What you should do » Beginning with the line that holds "This screenshot has width=660, height=410.", copy each line to the end of the records exactly, except the pictures.

Material provided »

*** Block opens ***

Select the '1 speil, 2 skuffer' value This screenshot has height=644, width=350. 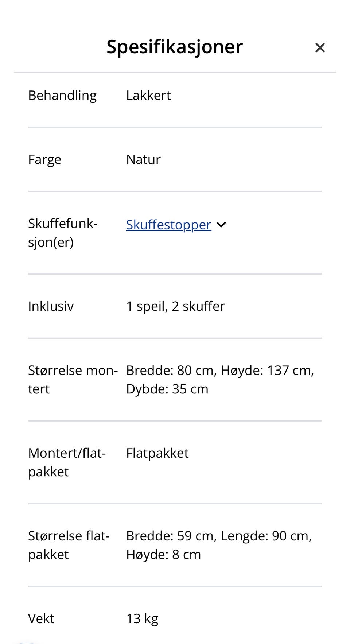(x=175, y=306)
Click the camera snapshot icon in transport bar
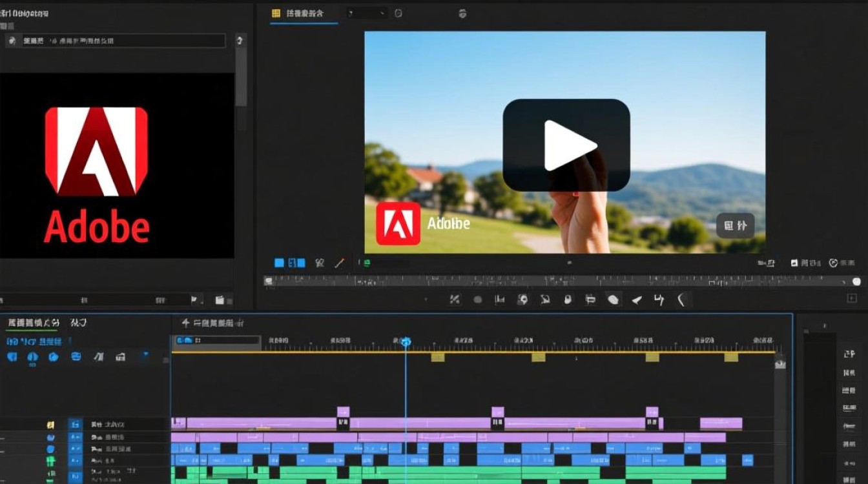 [523, 299]
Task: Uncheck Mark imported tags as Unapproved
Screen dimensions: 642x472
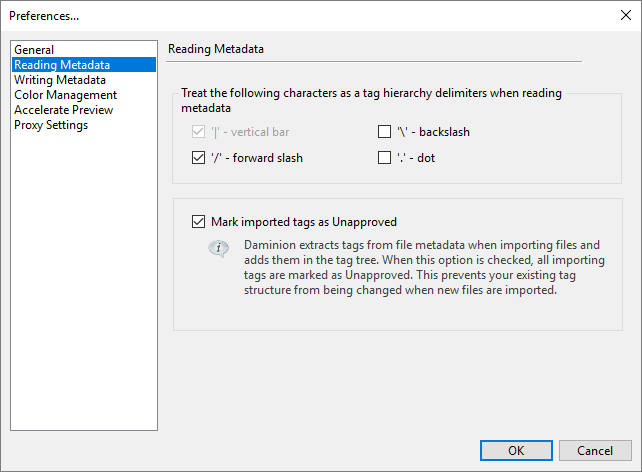Action: pyautogui.click(x=197, y=221)
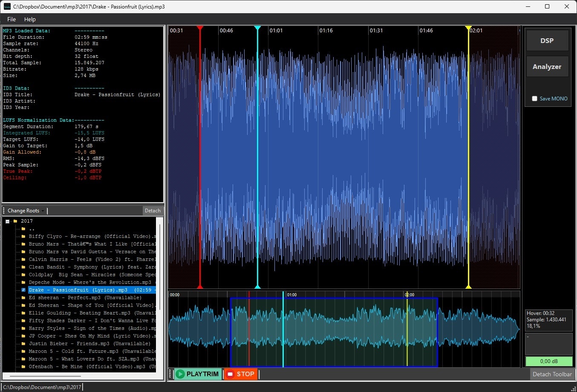Click the music note icon beside Drake file
This screenshot has width=577, height=392.
point(23,290)
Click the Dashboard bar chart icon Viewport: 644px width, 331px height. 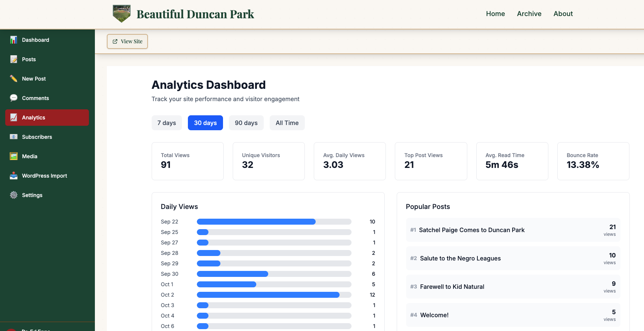14,40
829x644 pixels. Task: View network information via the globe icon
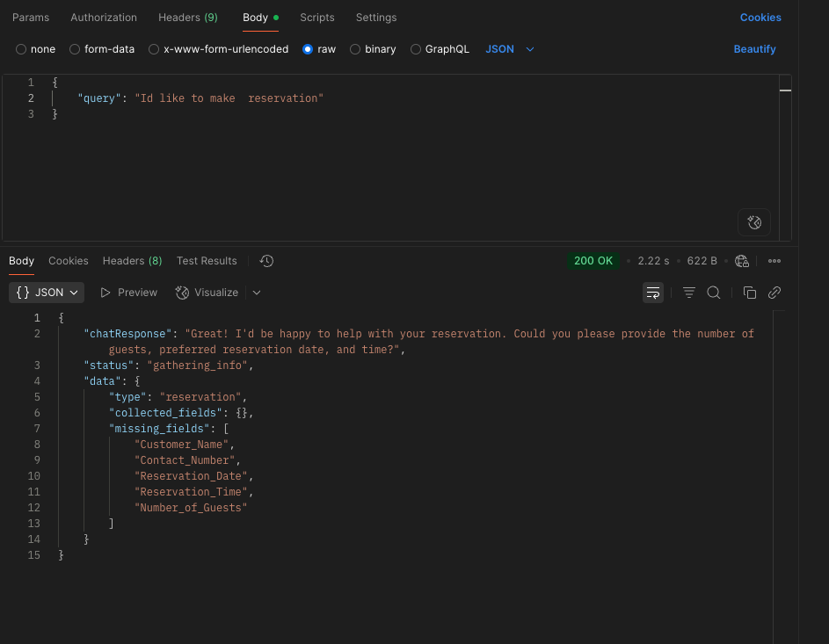pyautogui.click(x=741, y=260)
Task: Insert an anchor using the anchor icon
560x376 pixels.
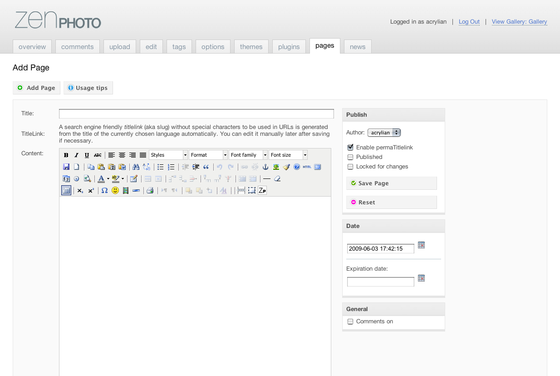Action: 265,167
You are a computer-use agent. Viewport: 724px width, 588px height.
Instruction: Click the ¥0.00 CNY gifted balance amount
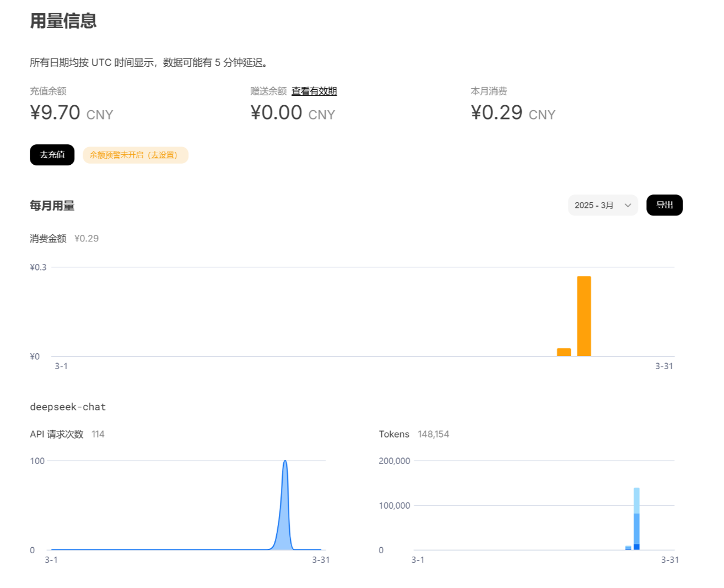[292, 113]
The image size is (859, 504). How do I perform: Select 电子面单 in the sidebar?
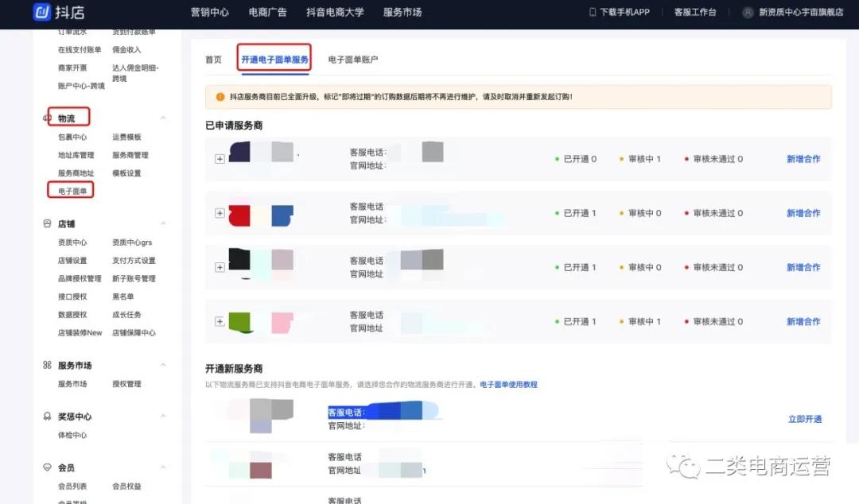[x=72, y=191]
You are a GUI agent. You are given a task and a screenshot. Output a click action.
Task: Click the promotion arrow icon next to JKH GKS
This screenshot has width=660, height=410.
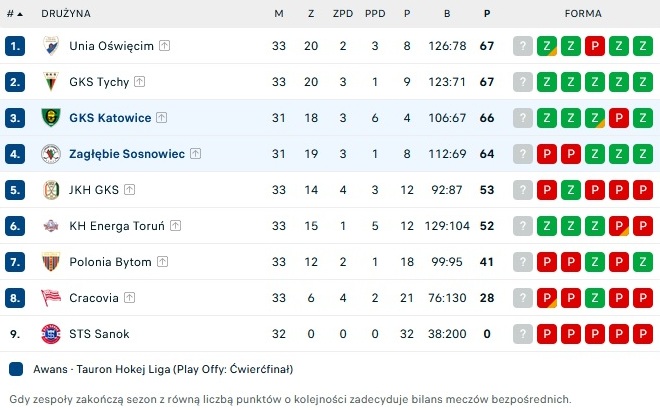pyautogui.click(x=130, y=190)
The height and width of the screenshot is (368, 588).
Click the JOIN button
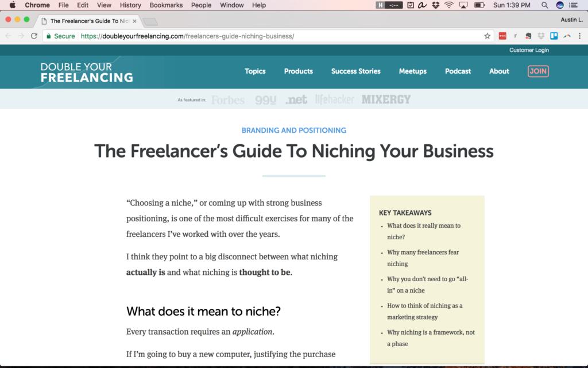tap(538, 71)

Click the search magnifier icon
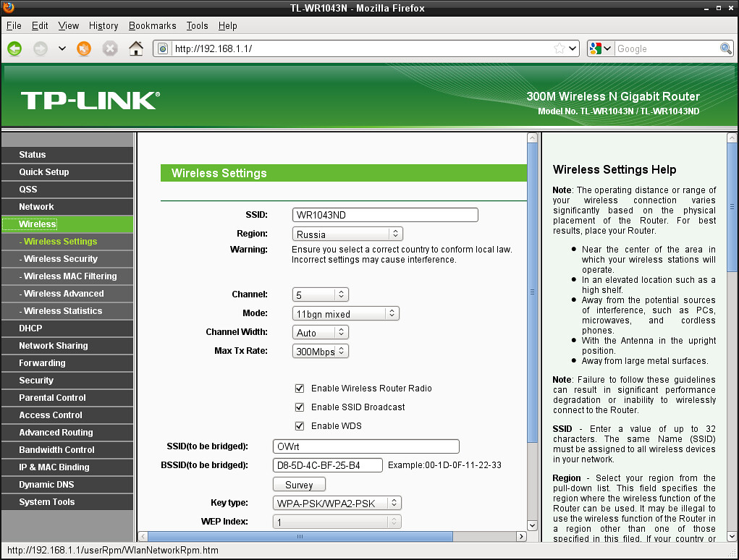pyautogui.click(x=725, y=48)
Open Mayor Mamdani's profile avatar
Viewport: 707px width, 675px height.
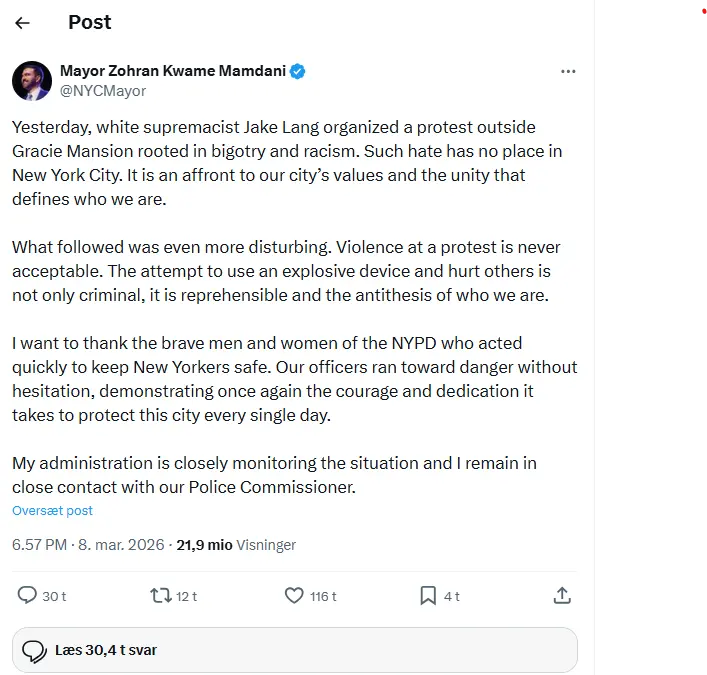[32, 81]
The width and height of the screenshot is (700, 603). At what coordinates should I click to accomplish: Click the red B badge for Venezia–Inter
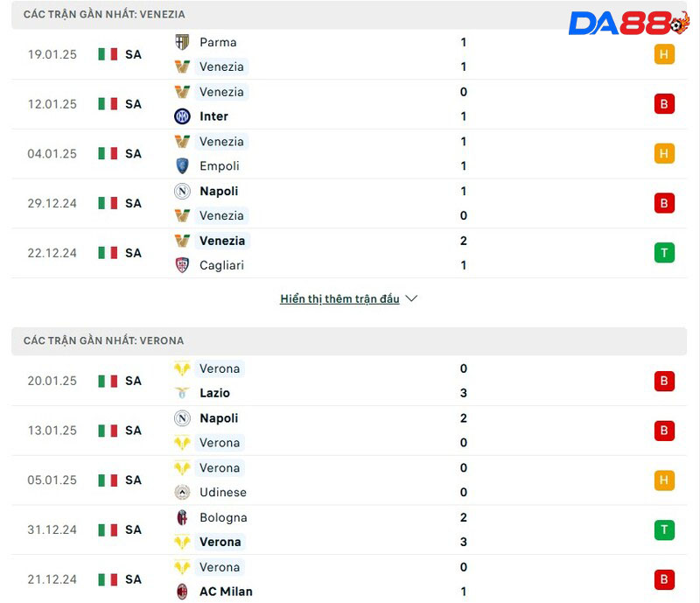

*** Block closes ***

Task answer »
This screenshot has width=660, height=410.
pyautogui.click(x=130, y=190)
The height and width of the screenshot is (368, 588).
Click the JOIN button
tap(538, 71)

Click the search magnifier icon
pyautogui.click(x=725, y=48)
Open Mayor Mamdani's profile avatar
Viewport: 707px width, 675px height.
[32, 81]
The width and height of the screenshot is (700, 603). At what coordinates should I click to accomplish: Click the red B badge for Venezia–Inter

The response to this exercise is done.